In a perspective being published in the journal Neuron on May 22, a team of neuroethicists looked at the range of products being sold online and questioned the claims made by companies about these products. They identified 41 devices for sale, including 22 recording devices and 19 stimulating devices. The goal of the project was to look at issues of transparency, rights, and responsibility in the way these products are marketed and sold.

“When it comes to biotechnology, and in particular brain technology, there is a heightened level of responsibility around ethical innovation,” says senior author Judy Illes, a professor of Neurology and Canada Research Chair in Neuroethics at the University of British Columbia (@NeuroethicsUBC). “The great news is that it doesn’t cost a lot of money to innovate ethically: it just takes some more thought, good messaging, and consideration of potential consequences. There are many experts who are poised to help this industry in a practical, solution-oriented way. It’s worth it for companies to take the time to do it right.”

The authors established four general categories for the claims about wearable brain devices:

  • Wellness: benefits like stress reduction, improved sleep, and weight loss
  • Enhancement: including improved cognition and productivity and greater physical performance
  • Practical applications: uses like research and enhanced worker safety
  • Health: improvement of conditions such as those affecting behavior and attention, as well as certain neurodegenerative diseases

Despite wide-ranging claims, there have been few studies evaluating the scientific validity of any of them. The authors didn’t seek to evaluate the products’ effectiveness in this review. Instead, they looked at how manufacturers could communicate the potential outcomes from using these devices–both positive and negative–in a more ethically responsible way.

The neuroscience wearables market has parallels to other direct-to-consumer medical products. This includes herbs and supplements, home genetic testing kits, so-called wellness CT scans, and “keepsake” 3D ultrasounds offered to pregnant women. By marketing them for wellness or recreation rather than health, companies that sell these products and services are able to avoid regulatory oversight from agencies such as the Food and Drug Administration.

“We have concerns, however, that people could turn to these devices rather than seeking medical help when they might actually need it,” Illes notes. “They may also choose these devices over conventional medical treatments that they have been offered. There are a lot of potential effects that we don’t know much about.”

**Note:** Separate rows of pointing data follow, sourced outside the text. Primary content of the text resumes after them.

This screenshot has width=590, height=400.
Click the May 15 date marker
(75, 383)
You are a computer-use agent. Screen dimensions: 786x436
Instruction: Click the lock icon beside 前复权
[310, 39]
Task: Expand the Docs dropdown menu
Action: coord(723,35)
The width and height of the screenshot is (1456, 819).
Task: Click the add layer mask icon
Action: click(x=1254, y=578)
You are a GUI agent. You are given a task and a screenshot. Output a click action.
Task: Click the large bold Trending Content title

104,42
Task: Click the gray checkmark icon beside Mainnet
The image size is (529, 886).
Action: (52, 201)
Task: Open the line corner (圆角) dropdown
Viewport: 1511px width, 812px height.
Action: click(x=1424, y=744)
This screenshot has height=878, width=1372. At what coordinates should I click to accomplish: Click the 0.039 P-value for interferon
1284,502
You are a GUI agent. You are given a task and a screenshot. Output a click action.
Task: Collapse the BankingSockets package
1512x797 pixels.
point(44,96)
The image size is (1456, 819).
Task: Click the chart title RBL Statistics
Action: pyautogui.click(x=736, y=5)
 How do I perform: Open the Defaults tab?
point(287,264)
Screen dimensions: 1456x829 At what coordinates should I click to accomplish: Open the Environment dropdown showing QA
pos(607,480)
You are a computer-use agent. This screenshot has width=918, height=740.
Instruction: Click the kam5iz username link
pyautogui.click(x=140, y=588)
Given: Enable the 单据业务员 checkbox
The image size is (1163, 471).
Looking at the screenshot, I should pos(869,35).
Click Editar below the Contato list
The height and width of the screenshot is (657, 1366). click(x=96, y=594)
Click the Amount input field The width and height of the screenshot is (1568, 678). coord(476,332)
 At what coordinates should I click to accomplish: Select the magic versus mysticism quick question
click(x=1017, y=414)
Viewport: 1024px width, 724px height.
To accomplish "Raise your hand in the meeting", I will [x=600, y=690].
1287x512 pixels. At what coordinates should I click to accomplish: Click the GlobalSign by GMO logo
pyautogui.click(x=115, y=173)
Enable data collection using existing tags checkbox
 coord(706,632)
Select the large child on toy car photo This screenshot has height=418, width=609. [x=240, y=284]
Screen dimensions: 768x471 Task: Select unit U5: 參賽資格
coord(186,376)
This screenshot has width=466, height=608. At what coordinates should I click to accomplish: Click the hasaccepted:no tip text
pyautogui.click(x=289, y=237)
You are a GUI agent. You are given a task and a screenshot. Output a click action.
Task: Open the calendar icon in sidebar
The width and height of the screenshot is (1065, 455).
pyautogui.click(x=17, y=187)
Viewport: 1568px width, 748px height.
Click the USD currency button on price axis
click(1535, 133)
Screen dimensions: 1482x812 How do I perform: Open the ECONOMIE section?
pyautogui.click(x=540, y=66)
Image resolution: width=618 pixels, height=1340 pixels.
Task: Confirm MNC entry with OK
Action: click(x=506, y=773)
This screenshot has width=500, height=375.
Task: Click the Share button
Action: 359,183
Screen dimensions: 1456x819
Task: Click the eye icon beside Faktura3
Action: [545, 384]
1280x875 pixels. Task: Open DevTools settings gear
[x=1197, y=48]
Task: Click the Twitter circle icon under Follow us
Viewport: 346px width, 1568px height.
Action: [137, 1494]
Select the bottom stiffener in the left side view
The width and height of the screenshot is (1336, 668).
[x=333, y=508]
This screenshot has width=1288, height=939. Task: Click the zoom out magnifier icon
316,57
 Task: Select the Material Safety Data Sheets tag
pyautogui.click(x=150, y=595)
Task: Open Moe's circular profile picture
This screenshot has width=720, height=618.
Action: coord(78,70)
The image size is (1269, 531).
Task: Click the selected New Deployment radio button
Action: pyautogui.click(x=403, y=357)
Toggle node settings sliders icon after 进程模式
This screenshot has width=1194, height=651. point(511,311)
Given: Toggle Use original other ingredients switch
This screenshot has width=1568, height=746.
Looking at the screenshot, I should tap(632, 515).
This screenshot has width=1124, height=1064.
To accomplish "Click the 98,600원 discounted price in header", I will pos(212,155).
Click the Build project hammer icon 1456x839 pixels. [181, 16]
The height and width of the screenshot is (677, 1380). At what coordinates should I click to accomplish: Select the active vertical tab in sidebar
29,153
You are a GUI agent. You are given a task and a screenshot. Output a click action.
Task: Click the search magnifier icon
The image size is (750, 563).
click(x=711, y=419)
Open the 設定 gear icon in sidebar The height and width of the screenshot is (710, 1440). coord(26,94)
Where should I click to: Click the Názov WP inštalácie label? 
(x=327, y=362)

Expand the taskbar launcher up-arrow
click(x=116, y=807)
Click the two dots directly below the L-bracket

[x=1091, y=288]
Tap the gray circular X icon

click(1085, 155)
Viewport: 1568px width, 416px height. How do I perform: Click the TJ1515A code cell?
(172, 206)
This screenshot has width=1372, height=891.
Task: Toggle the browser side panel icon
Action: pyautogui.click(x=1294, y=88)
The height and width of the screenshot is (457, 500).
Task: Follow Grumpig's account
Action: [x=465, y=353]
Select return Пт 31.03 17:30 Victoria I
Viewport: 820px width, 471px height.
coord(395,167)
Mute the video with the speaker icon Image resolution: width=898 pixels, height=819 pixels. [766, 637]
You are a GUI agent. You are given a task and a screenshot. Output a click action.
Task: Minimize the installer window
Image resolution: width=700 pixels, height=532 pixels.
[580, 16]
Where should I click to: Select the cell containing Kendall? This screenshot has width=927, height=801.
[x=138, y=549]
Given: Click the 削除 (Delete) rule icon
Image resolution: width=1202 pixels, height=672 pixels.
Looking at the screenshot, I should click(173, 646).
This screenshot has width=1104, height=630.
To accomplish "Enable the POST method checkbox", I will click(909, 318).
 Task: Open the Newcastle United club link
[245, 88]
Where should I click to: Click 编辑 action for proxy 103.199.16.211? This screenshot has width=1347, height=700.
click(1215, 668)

Symptoms and side effects that could result from use of these products include redness or other irritation where the devices contact the skin, headaches, pain, tingling, and nausea. Some of the products mention the possibility of side effects in their packaging, but there haven’t been any studies looking at how common or serious the effects may be.

The researchers note that warning labels advising consumers about risk are largely lacking. “I would consider this an important, responsible message to consumers, but as far as I know, few of these products have it,” Illes says.

Illes and her team believe that because some of these products are marketed for children, who may be particularly vulnerable to their effects on the brain, extra caution is needed. “Their bodies and brains are still developing,” she says. “What are the claims for these products and how do we manage and appreciate them both for their potential benefits and possible risks?” Additional caution may also be needed for use of neuroscience wearables in the elderly, another population that may have a higher risk of potential harm.

There are also issues related to neuroscience wearable products that record brain activity. “How are these data used, and who has access to them?” Illes asks. “These are things we don’t know. We should be asking these questions.”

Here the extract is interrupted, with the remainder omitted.